= Task brief =
Filter these records by the string "icon", copying each line that holds it.

___ Material for this exercise

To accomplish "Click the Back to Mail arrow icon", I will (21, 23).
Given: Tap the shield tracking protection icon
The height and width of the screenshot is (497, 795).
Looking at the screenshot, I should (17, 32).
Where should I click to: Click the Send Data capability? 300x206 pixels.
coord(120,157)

______
___ Material for this exercise

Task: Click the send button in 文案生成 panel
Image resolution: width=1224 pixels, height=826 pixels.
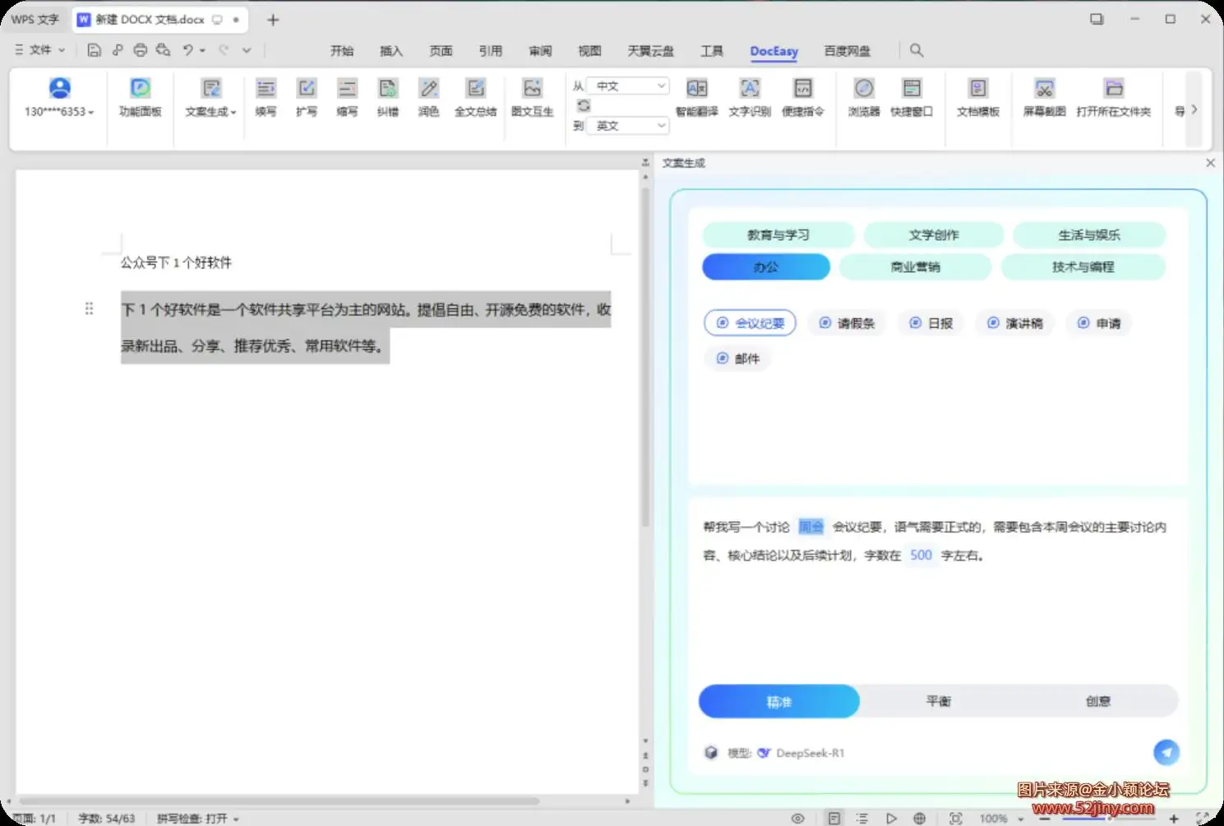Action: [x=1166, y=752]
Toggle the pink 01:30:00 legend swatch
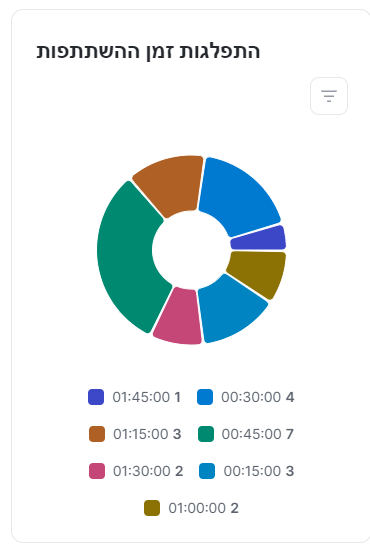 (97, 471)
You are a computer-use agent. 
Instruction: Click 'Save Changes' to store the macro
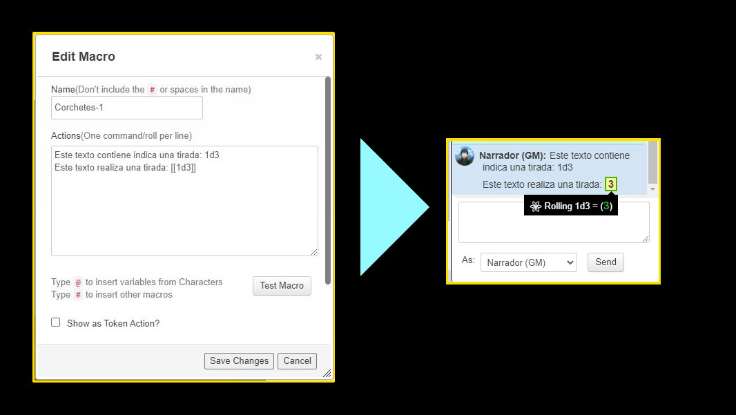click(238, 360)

______

= Problem solution =
To accomplish "Click the Back to Mail arrow icon", I will (21, 23).
Given: Tap the shield tracking protection icon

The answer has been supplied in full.